Eastern State Penitentiary wants to know how you really feel about mass incarceration
April 4, 2016 Category: Featured, Medium, MethodMuseums are typically windows into the past. Eastern State Penitentiary wants to straddle the past and present by prompting visitors to think about what the prison system exists to accomplish.
But they’re not doing it with a post-visit pen-and-paper survey. The museum is doing it with a custom-made digital interactive — not exactly befitting of the prison’s spooky 19th-century corridors.
“We started putting together this exhibit about mass incarceration in 2014,” said Sean Kelley, senior vice president at the museum. “We had a really great response from our visitors, but knew we wanted to go even deeper.”

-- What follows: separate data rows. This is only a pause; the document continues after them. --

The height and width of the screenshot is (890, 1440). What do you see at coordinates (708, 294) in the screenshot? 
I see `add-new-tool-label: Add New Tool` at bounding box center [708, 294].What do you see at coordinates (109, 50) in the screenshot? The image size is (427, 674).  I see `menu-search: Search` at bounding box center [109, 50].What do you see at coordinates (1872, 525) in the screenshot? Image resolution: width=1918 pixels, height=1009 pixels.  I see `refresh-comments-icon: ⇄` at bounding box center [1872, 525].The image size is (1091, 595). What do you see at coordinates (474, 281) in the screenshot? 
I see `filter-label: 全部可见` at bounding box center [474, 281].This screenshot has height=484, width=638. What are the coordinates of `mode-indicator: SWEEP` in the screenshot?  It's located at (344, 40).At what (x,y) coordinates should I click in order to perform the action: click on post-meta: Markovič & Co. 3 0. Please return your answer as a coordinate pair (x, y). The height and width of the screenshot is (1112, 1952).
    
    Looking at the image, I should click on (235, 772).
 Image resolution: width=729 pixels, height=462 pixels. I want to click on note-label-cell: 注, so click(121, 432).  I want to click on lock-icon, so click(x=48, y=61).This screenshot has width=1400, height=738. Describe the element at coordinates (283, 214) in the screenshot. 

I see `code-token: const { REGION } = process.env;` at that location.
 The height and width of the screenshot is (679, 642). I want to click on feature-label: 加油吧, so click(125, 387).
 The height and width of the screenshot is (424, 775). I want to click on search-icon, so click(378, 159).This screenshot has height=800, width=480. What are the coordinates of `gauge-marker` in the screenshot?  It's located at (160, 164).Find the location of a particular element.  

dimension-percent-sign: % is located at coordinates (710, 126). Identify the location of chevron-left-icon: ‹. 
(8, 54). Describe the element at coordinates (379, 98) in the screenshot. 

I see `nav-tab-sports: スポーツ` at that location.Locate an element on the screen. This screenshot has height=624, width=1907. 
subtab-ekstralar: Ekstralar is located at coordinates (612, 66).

Kelley said that while the museum tries to keep their programming “simple” and “low-tech” to match the prison’s look and feel, this particular exhibit begged for something modern. The low-tech prototypes — like putting ping-pong balls or poker chips into tubes — just weren’t going to scale the way the museum hoped.
So, they went with a digital interactive displayed on trusty iPad Pros instead, custom-built by local design firm Interactive Mechanics.
“When we first met with [Kelley], we talked through the different options. I remember seeing the sketches,” said Mike Tedeschi, creative director at Interactive Mechanics. “We talked through what it is this thing should accomplish, and a lot of it was us learning about the four rationales and understanding what the objectives were for the exhibit.”
The interactive asks users to choose between one of four rationales for incarceration:
- Retribution — The “eye for an eye” philosophy that demands wrongs be balanced out by imprisonment.
- Deterrence — The concept that the existence of the prison system will deter people from committing crimes.
- Rehabilitation — The idea that the prison system will act as a correctional facility.
- Incapacitation —Putting offenders away in a place where they cannot cause harm to the public.
“We’re collecting how people respond, how they rank things, and throwing that back at them at the end,” said Tedeschi. The survey, he said, will pose a question at the very end that guides [visitors] back into the physical exhibit.
In addition to the interactive exhibit, which opens at Eastern State Penitentiary on May 6, a digital version will be made available online for the general public’s participation.
“We’re pretty confident most of our visitors will say rehabilitation and American prisons aren’t doing enough of it,” Kelley said. “It’s almost impossible to find anyone who thinks [the current system] is efficient and effective.”